Will Lloyd of UnHerd, one of my favourite commentators, reports on his attendance at the “Reasoned Student Summit”. Reasoned, he says:
… is the YouTube soapbox of the Brexit campaigner and pundit Darren Grimes. Today, Grimes has managed to gather about a hundred young conservatives … to network, and to listen to Nigel Farage, Steve Baker and Daniel Hannan.
I’m not a young conservative. At the age of about 25 I bid farewell to youth and at the age of 31 I have comfortably accepted my status as a “geriatric millennial”. There’s nothing sadder than a thirty-something who believes, against all evidence, that they are down wiv da kids.

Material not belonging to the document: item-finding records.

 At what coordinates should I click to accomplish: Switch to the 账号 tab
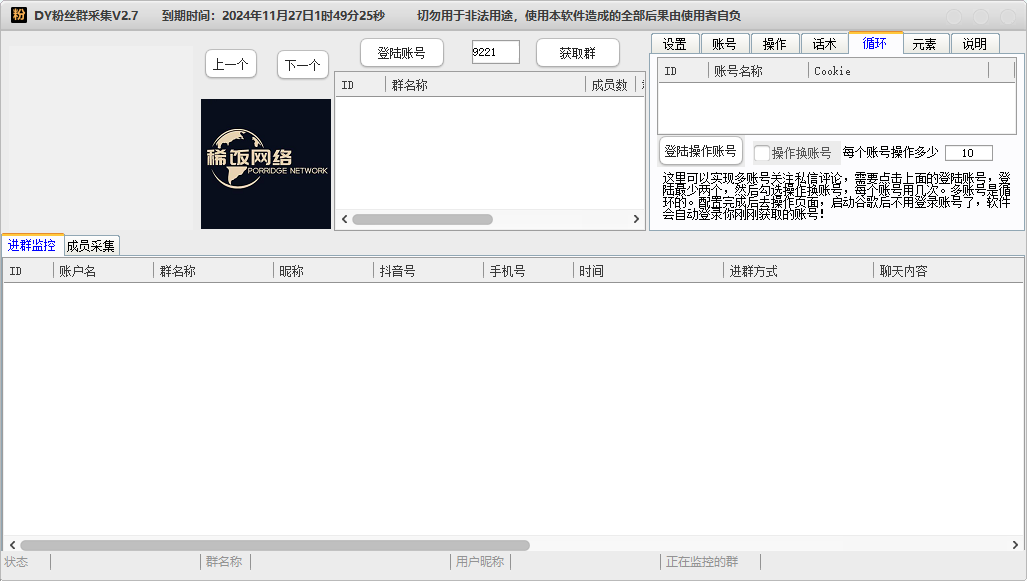click(x=724, y=44)
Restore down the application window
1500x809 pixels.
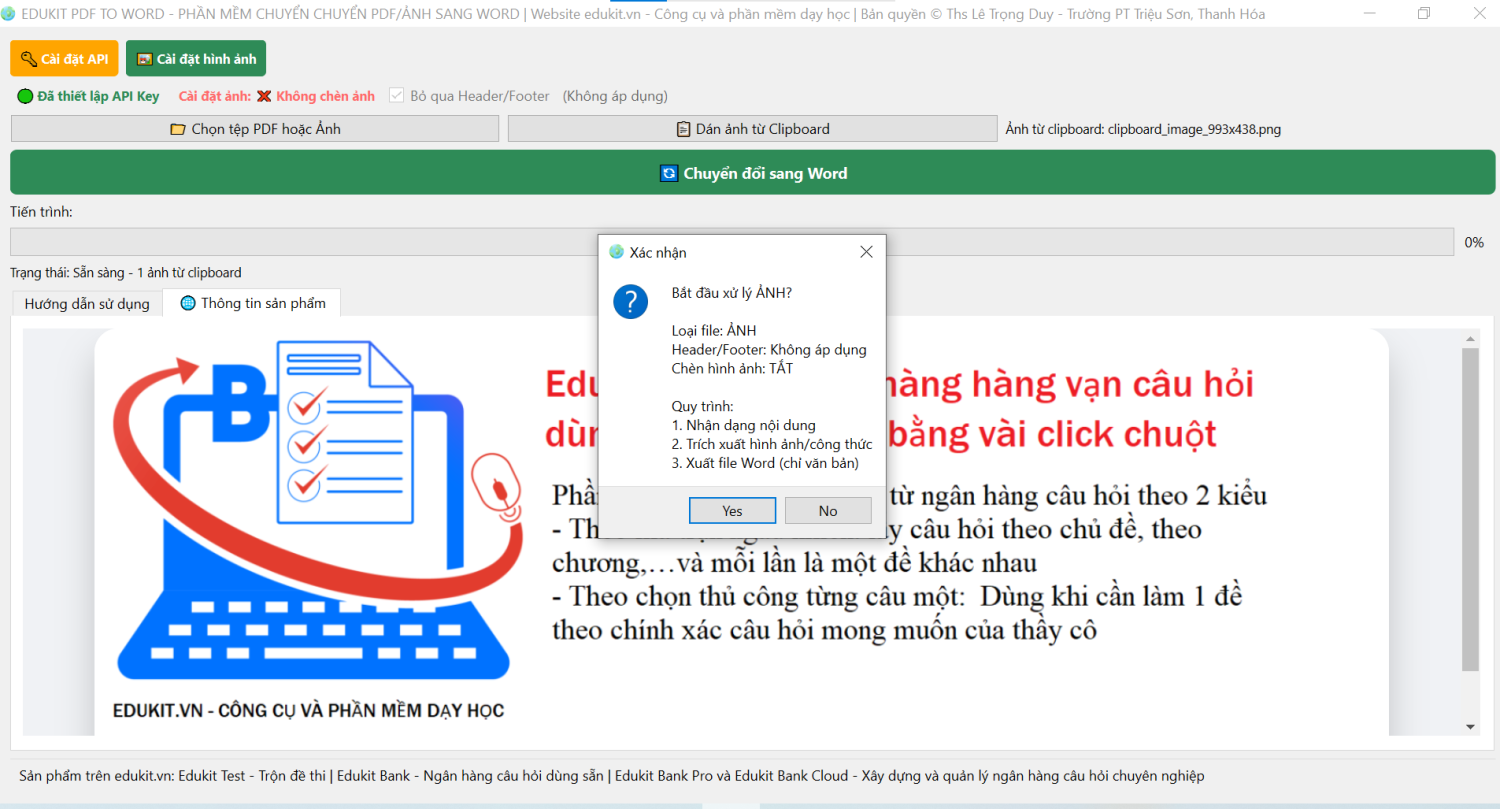[1424, 14]

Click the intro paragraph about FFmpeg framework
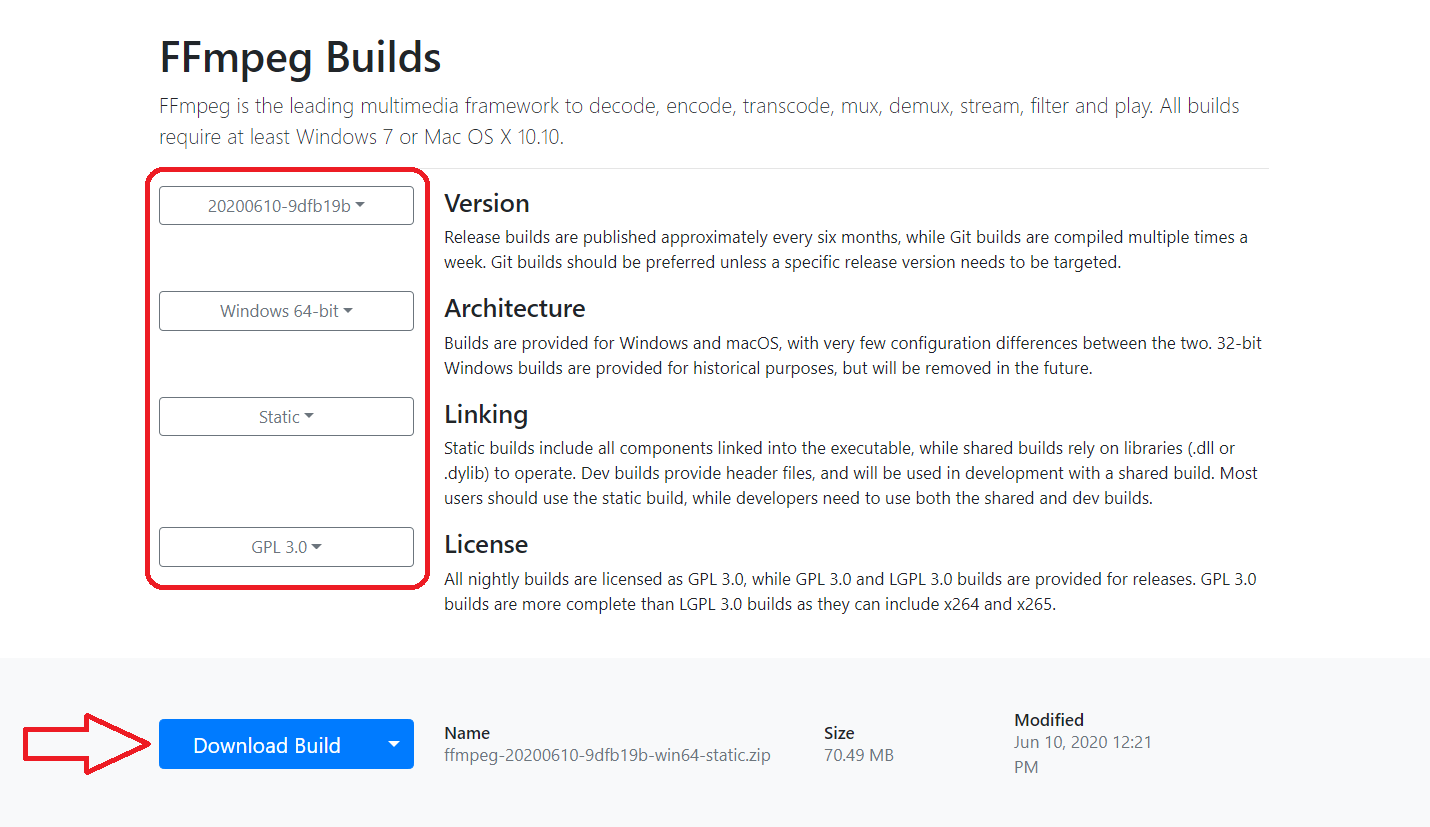click(x=699, y=121)
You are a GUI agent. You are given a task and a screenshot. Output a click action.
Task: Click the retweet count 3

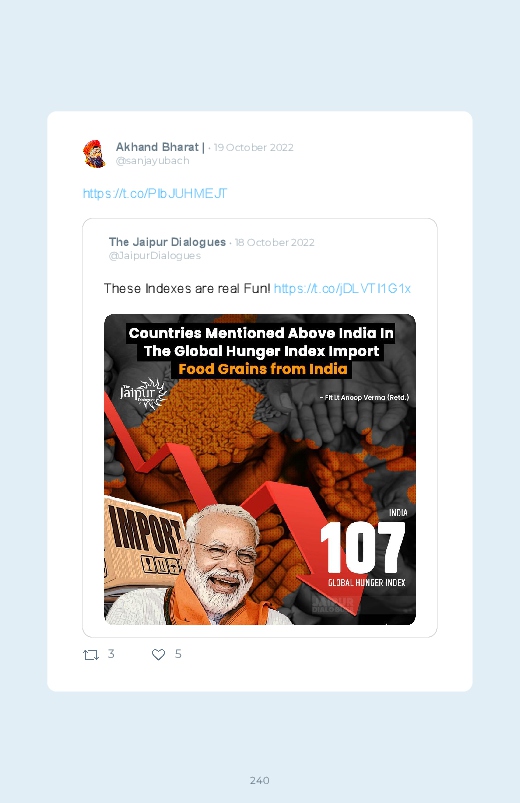point(111,654)
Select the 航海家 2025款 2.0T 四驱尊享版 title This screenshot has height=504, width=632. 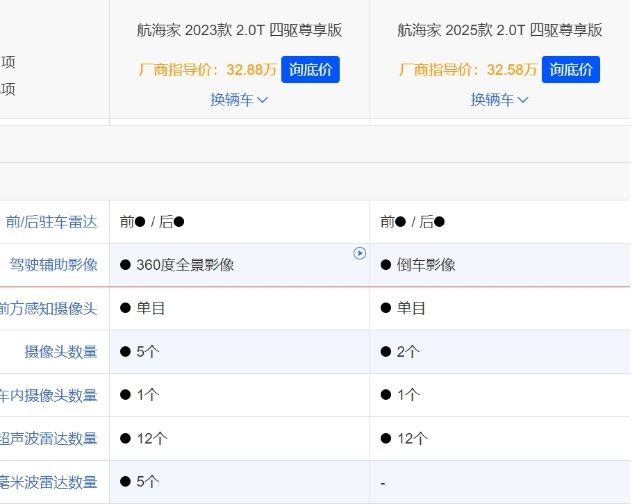[500, 30]
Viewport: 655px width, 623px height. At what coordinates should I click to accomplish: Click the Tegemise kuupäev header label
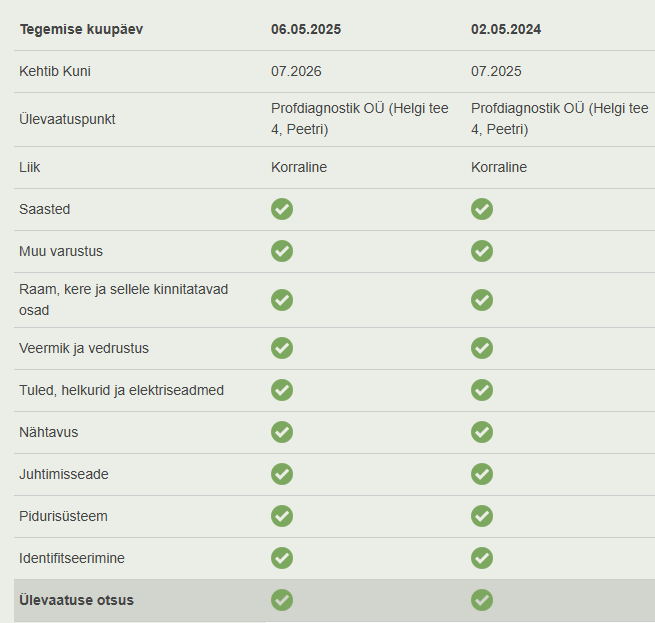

Still, I felt a bit defensive as I read Mr Lloyd’s typically eloquent article. The piece has a Louis Therouxian anthropological air. It feels as if we are being invited to marvel at how wacky the people Lloyd encounters are. For example, he meets John, who believes:
… the Bank of England will track your movements, monitor your spending, and push electronic tentacles into every aspect of your life. John tells me that such currencies will be “China’s social credit system on steroids”.
Okay, it would be eccentric to believe the technologisation of life is reducible to some kind of premeditated design. (Students have some odd beliefs: news at twelve.) But it is being embraced and encouraged by financial and political elites, and financial systems are excluding people and organisations with unfashionable ideas. This is not like thinking that the Earth is flat.
What strikes Lloyd most about the conference attendees is their anger. He thinks young conservatives are marked by a “frank apocalypticism, stridency, and saturnine sense of embattlement.” They seethe with “blatant nihilism” and think even Tories like Steve Baker and Daniel Hannan are too moderate. Taking inspiration from their counterparts in the United States, Lloyd writes:
They believe that until the British Right comes out fighting, it will keep losing the culture. Hard-line positions on migration and identity must be found. Cultural enemies must be identified, then ridiculed. For them, politics is about figuring out who hates who, then sharpening those hatreds into flints.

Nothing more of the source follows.